Write out exactly the lines of the entries below, from the first through the line containing "Phone: 403-629-6888 (942, 1844)", and nothing beyond them.

-------- WORKING DATA --------

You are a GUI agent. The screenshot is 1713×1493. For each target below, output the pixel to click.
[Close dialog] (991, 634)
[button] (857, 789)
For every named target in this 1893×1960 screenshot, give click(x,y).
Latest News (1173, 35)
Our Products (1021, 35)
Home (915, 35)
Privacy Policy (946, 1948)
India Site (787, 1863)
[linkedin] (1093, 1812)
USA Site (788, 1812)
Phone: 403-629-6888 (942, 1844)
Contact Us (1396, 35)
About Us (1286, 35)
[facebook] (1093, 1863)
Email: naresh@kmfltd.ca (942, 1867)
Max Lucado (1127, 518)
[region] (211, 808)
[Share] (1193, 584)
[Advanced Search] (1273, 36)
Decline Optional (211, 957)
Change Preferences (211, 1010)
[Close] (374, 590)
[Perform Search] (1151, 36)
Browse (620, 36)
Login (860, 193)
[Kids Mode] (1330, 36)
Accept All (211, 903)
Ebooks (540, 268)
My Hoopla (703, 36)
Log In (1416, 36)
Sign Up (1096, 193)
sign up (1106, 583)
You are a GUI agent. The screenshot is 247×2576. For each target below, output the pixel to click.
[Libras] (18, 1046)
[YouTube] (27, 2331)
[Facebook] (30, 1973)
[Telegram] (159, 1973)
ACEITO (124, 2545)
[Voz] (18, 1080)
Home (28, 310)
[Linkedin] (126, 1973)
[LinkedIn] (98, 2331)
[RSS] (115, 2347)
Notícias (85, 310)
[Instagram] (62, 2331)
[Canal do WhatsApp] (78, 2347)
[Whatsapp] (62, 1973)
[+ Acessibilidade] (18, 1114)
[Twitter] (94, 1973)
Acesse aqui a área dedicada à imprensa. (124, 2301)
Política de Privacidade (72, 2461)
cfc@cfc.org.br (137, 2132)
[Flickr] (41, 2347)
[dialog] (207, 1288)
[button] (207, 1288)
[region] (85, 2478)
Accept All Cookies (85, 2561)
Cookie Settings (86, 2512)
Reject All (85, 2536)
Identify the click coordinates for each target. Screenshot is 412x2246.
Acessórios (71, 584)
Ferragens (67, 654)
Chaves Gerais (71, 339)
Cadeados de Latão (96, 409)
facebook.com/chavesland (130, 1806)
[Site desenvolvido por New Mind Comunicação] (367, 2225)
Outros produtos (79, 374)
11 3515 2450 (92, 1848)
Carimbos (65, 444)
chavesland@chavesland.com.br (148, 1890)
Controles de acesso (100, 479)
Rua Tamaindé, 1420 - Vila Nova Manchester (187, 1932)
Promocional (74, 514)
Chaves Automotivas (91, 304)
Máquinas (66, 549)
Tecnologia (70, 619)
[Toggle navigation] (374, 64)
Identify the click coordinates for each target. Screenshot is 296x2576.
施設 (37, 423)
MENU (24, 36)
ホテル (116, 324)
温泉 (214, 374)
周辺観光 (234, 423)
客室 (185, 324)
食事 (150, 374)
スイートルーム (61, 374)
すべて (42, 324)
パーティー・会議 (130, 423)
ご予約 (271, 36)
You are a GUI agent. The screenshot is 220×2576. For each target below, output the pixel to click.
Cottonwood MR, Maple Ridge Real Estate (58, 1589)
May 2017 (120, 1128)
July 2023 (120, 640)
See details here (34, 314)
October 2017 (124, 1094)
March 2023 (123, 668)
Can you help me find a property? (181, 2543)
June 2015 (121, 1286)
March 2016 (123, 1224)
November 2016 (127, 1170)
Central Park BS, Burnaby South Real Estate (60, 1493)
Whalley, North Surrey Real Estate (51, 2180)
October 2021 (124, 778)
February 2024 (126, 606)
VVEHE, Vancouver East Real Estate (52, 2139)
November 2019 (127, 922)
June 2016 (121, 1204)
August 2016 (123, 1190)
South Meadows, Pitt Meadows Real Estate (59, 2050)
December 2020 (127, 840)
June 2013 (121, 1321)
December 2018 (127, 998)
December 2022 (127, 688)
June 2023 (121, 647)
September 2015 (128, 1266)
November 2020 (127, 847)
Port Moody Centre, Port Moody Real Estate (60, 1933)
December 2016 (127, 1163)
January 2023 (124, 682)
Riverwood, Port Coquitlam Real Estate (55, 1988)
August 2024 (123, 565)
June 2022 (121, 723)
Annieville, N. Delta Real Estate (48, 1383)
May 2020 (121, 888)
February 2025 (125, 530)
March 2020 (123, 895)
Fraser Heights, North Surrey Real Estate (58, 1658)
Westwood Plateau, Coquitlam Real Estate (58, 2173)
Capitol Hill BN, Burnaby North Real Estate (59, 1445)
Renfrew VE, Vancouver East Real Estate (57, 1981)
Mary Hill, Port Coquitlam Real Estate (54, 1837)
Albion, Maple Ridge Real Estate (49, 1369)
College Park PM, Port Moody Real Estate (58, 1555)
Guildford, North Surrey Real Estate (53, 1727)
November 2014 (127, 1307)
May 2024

--------

> EXERCISE RESPONSE:
You are a GUI agent. The screenshot is 1713×1493. For each target below, output the pixel to click.
[Close dialog] (991, 634)
[button] (857, 789)
For every named target in this 1893×1960 screenshot, give click(x,y).
Latest News (1173, 35)
Our Products (1021, 35)
Home (915, 35)
Privacy Policy (946, 1948)
India Site (787, 1863)
[linkedin] (1093, 1812)
USA Site (788, 1812)
Phone: 403-629-6888 (942, 1844)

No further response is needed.